I’m just having trouble understanding how the little boy who hid between my legs underneath my skirt became interested in someone else’s skirt.
If my six year old had started chatting online with girls and setting up dates tomorrow I wouldn’t be surprised. At four years old Pierson announced, “My face is my fortune” and carefully began choosing his school wardrobe because he said it was important to look “sexy.” But Peik was never that kind. He was a shy and apprehensive boy who refused to leave the safety of his stroller in the park. I had to sit in the library well into January when he started preschool, because he would cry if he realized I wasn’t on the premises. How did he come to be the one roaming New York City with a girl on his arm?
Of all the boys in the house, I’m not sure how he became the stud with his choice of babes. Peik’s computer sits next to mine so I have seen the technique he uses to lure in the next date.
Peik: movee?
Girl: k
Peik: sat?
Girl: k
Peik: lol c u
It is certainly not his flowery prose that is charming the girls. Nor can it be his academic standing. While he is perfectly willing to work during school, his workday ends when the bell rings and his grades suffer from his lack of carry through. His athletic prowess? No, he is more the rocker type; the pasty colored one with slumpy posture in the black skinny jeans with calloused fingers from playing guitar. His handsome face? Perhaps when he grows into those huge teeth and gets that hair out of his eyes. He does have a sense of humor, but so warped is it from too much South Park, I can’t imagine any girl could relate.
It’s not that I worry anything bad is happening. New York City is a great place to raise teens. It may seem like the big bad city but it’s hard for them to get into too much trouble here. They travel in packs, tend to hang out in public places, and best of all, kids here don’t drive.

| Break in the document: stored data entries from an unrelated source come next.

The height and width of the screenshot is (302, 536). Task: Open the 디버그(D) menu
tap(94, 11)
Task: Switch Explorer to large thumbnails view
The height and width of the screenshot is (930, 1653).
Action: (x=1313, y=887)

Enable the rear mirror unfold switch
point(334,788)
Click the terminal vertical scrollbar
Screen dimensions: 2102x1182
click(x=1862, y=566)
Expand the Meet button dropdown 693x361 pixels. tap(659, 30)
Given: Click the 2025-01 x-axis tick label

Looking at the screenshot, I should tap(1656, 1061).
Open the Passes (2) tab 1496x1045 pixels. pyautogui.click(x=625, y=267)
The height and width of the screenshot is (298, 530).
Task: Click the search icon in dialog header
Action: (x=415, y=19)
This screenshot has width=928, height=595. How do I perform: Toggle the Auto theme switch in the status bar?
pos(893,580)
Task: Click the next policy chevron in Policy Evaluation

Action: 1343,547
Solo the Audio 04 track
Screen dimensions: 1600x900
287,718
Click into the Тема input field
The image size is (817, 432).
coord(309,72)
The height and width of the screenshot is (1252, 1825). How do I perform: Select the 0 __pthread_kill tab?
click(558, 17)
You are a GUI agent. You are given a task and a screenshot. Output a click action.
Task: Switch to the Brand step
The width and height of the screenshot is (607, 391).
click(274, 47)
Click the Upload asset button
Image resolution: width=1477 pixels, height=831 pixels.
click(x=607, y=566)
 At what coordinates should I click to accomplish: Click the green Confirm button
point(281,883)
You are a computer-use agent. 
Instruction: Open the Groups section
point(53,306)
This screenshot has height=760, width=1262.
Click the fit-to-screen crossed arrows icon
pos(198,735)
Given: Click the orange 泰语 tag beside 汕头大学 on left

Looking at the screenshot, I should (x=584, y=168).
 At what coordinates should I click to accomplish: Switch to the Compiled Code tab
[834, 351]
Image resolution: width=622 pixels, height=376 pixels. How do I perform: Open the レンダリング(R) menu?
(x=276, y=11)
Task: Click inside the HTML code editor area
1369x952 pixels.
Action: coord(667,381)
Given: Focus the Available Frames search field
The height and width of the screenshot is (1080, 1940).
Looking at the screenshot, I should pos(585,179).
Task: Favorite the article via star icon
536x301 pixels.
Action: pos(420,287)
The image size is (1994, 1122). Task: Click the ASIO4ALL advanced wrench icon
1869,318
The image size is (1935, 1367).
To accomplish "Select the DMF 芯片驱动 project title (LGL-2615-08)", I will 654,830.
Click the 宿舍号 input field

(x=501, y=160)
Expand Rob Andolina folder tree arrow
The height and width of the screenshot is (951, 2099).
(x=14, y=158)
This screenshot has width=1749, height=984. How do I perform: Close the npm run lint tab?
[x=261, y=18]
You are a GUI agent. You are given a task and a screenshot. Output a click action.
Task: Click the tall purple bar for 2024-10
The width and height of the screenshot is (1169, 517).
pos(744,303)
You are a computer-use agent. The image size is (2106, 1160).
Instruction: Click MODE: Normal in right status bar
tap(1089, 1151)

I realize this has all the signs of a mother lamenting the inevitable independence of her child, grieving the needy toddler so reliant on her. But I swear, it’s not. I have six children; I’ve been through this before with no problem. My daughter is twenty and has been away at college for three years now. There are four more after Peik, so I still have plenty of preschool graduations, Holiday sing-a-longs, and field trips to the circus coming my way. If you see me misty eyed at a promotion ceremony from kindergarten to first grade, it’s probably because I have to be there. I’m just having trouble understanding how the little boy who hid between my legs underneath my skirt became interested in someone else’s skirt.
Laura Bennett was trained as an architect but has since established her career as a fashion designer by becoming a finalist on Season 3 of the Bravo hit television series Project Runway . Bennett lives amid complete chaos in New York City with her husband and six children, Cleo, 20, Peik, 13, Truman, 10, Pierson, 6, Larson, 5, and Finn, 2.